> _WORK TO COMPLETE_
Turn the data below into a Markdown table with the columns Row and Line, starting at the line that contains "972x535 pixels. How" and ending at the line that contains "Action: (112, 77)". Skip blank lines and leave the pictures out.

----

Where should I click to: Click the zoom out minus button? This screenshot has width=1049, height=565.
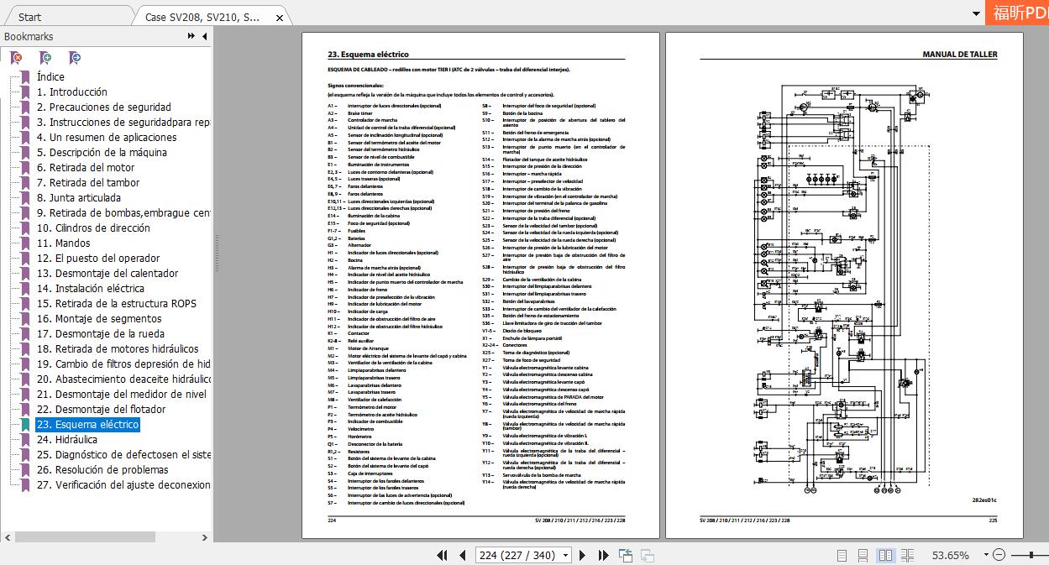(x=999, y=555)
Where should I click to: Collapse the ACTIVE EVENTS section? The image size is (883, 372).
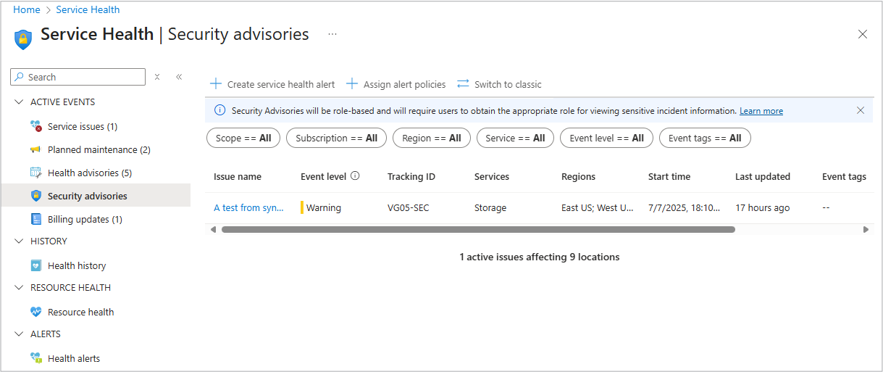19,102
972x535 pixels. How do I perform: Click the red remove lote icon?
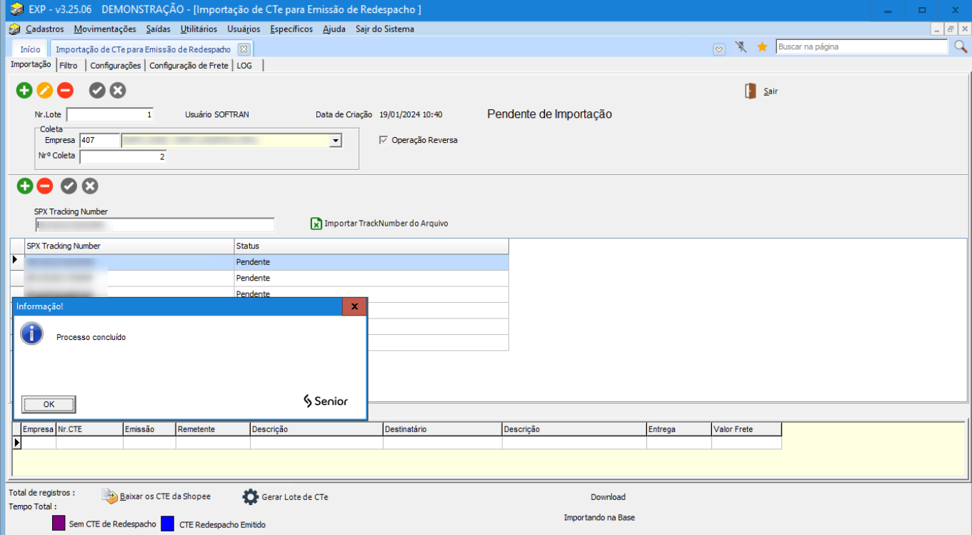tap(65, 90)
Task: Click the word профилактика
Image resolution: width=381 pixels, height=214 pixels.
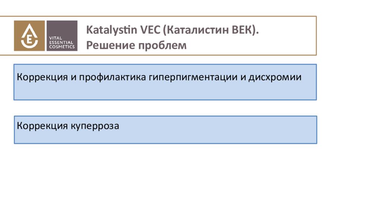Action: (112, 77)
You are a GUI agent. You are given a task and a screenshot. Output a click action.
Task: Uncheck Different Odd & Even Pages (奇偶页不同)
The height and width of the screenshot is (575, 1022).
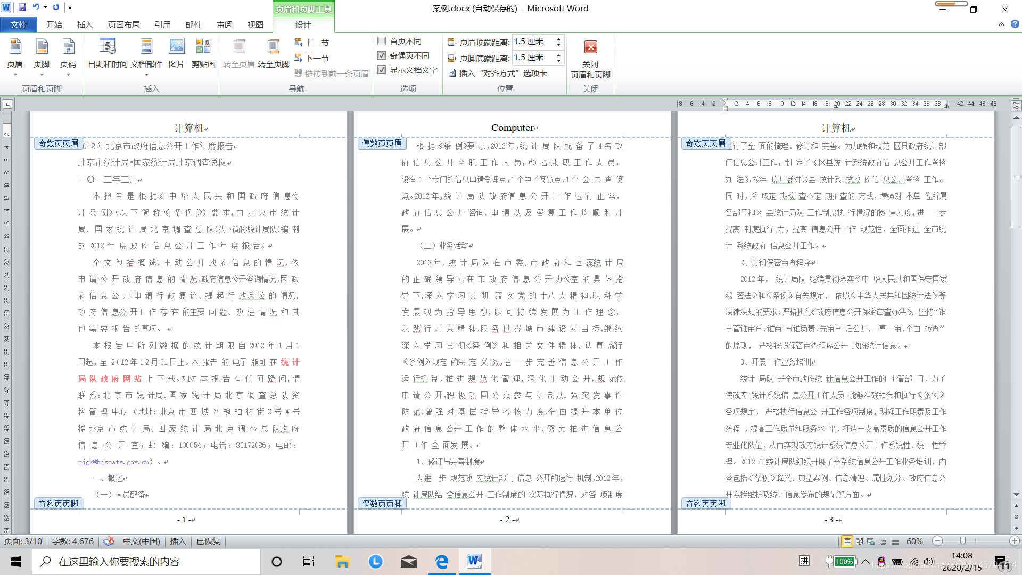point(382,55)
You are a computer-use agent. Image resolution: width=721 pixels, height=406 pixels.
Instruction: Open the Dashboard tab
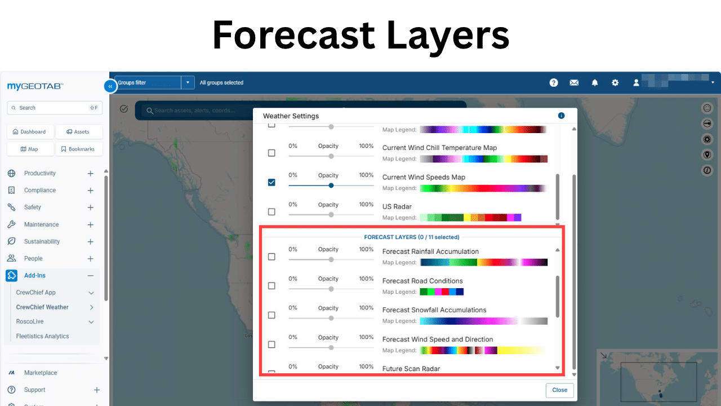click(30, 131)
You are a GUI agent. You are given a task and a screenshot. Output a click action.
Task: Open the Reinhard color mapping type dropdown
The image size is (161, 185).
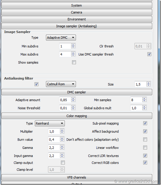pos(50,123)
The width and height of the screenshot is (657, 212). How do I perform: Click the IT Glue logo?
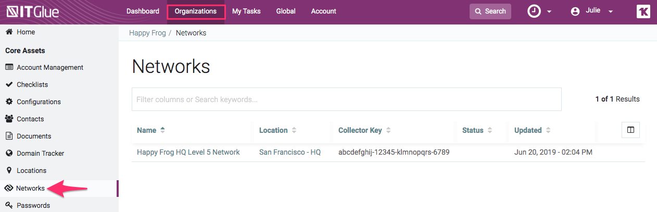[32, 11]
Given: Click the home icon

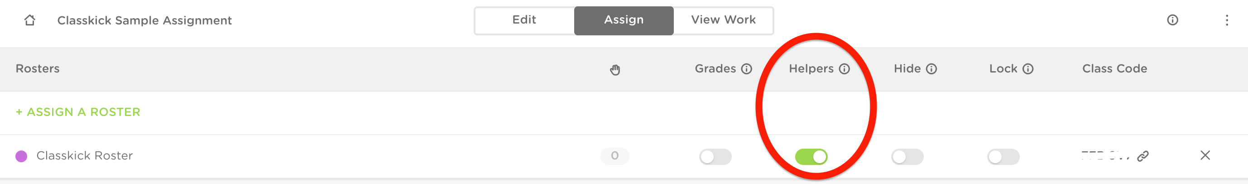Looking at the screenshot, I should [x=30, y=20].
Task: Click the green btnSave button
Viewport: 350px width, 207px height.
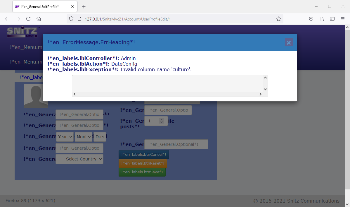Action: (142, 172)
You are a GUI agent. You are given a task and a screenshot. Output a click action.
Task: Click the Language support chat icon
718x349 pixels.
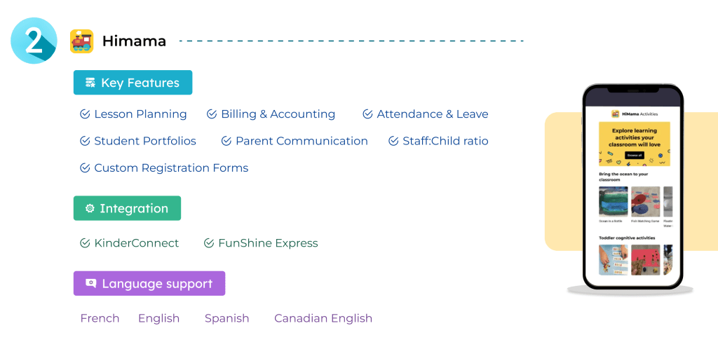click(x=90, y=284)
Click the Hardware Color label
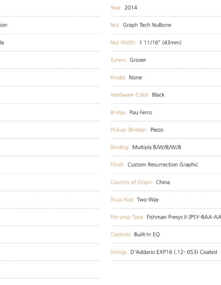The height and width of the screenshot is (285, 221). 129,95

----

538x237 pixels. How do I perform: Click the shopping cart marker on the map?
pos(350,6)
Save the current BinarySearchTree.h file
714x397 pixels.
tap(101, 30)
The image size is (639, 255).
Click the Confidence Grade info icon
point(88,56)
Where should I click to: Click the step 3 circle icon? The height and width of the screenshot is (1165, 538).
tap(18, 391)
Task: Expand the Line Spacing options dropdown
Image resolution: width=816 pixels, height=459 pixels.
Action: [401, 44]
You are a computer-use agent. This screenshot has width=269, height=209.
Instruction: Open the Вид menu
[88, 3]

----

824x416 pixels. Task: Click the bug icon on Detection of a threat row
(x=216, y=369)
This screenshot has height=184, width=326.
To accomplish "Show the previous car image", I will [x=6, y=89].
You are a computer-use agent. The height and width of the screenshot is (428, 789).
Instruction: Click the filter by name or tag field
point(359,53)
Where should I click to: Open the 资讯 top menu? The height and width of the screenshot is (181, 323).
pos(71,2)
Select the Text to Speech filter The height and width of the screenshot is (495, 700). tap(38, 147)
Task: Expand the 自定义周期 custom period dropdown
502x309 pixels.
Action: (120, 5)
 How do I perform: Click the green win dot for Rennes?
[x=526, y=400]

----

> _RESULT_
| Row | Line |
|---|---|
| 1 | 972x535 pixels. How do I perform: Click the red remove lote icon? |
| 2 | tap(65, 90) |
| 3 | Task: Click the word профилактика |
| 4 | Image resolution: width=381 pixels, height=214 pixels. |
| 5 | Action: (112, 77) |